In the battlefield, we use the word operations tempo to describe the rate at which a battle is fought. Increase the ops tempo and you tend to burn more ammunition, fuel and lose more people. Decrease the operations tempo and you tend to have protracted warfare that allows the enemy to reform, regroup and fight more resolutely. The commander's challenge is to operate at the highest operations tempo possible that a supply chain can sustain (of course ensuring that he has technological superiority and can deliver a convincing blow with the increased operations tempo).
Enterprises have their own operations tempo, partly driven by the nature of their business and partly by the need to compete and match or better a competitor's rate of operations. For the enterprise architect, it is very important to understand the operations tempo of the enterprise she is analyzing.
For the simplistic analyst, who believes that government should operate as a private corporation, is to deny the mismatch between the operations tempo in the government and that in a private corporation.

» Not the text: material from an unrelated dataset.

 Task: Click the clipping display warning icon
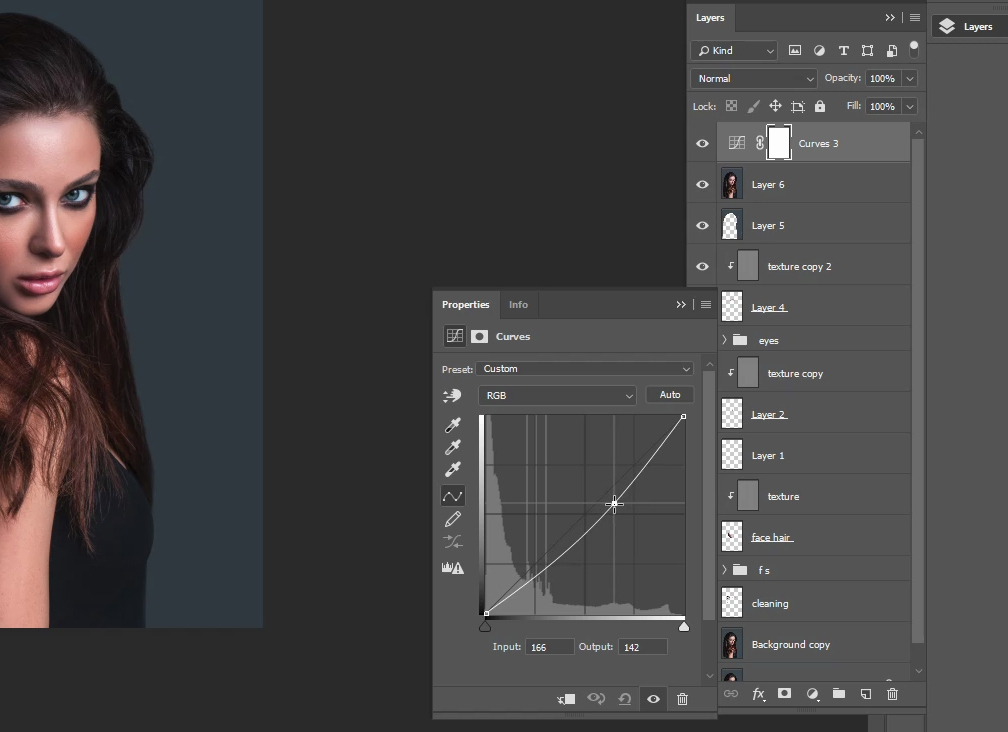tap(452, 567)
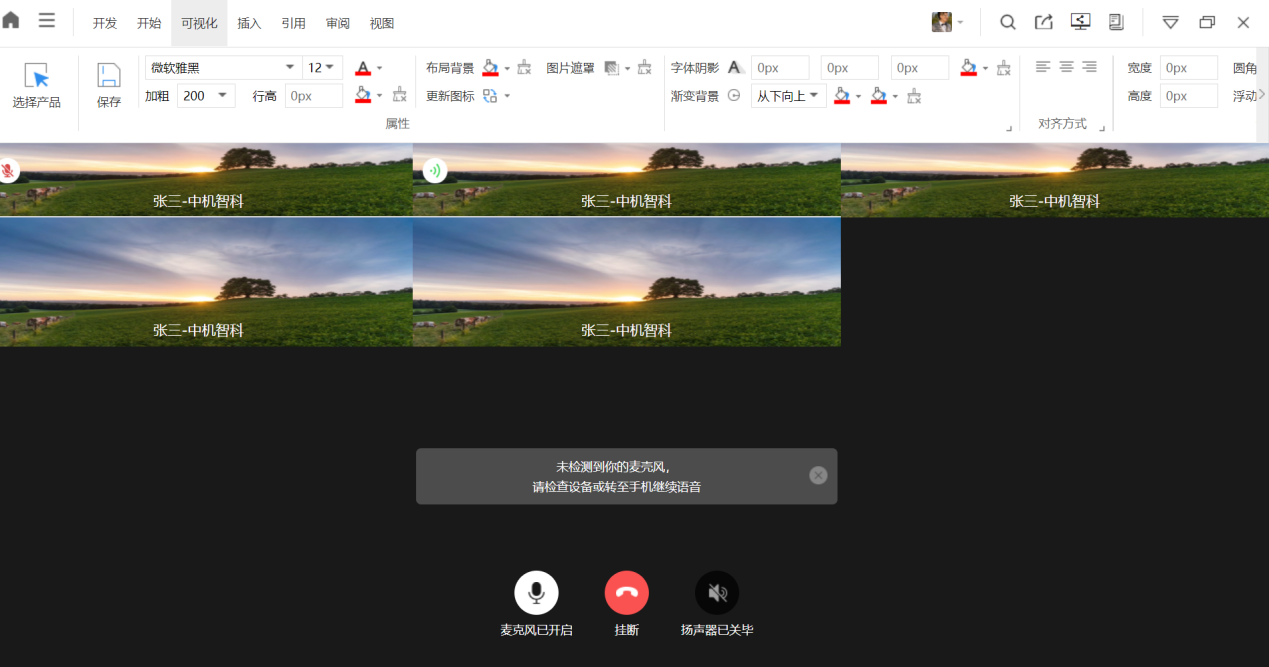Click the muted mic badge on the first video tile
Image resolution: width=1269 pixels, height=667 pixels.
(8, 171)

For the government person to believe that their experience in Government qualifies them to lead a fast paced private corporation is also equally simplistic.
Governments have for the most part, been in business for decades if not centuries. They have evolved gradually, increasing their operations tempo with infusions of technology, turnover in personnel and adoption of new laws, policies, rules and regulations. Governments are constrained by legislatures to pay modest wages with little incentives to improve performance.
Private corporations on the other hand are nimble and fleet footed and is able to sustain a very high operations tempo based on providing windfall rewards and rapid rises in positions for their employees. They are able to form their own specific organization structures, supply chains, policies, procedures, processes that are geared towards this high operations tempo. Even within private corporations, there is a diversity of operations tempos. Older, established long lived corporations tend to behave like the Government, while startups that are pre-public offering work at a frenetic operations tempo that is seldom sustainable after they go public.
The classic mismatch is when a person leaves a slow ops tempo enterprise to lead a fast one or when a person leaves a fast paced private enterprise to lead a slow government enterprise. Experience has shown that the transition from one enterprise with a dramatically different operations tempo than another is challenging and few people successfully make it successfully.
Another form of classic mismatch is when two organizations need to collaborate or form different parts of the same value chain. A lot of frustration results when the operations tempos of the two organizations are dramatically different.
Away from enterprise architecture land, in the people world, we tend to categorize people as Type A or Type B personalities. Unconsciously or consciously we are also assigning a value of operations tempo - Type As tends to work at a high rate of operations tempo while Type B's are slower in their operations tempo. Dating, marriages between mixed types or similar types are examples of operations tempo mismatch or match with interesting consequences. Entire families may have a distinct operations tempo and interactions of family members with other family members may be fraught with frustration.
Ignore understanding and factoring in ops tempo as an enterprise architect at your own peril!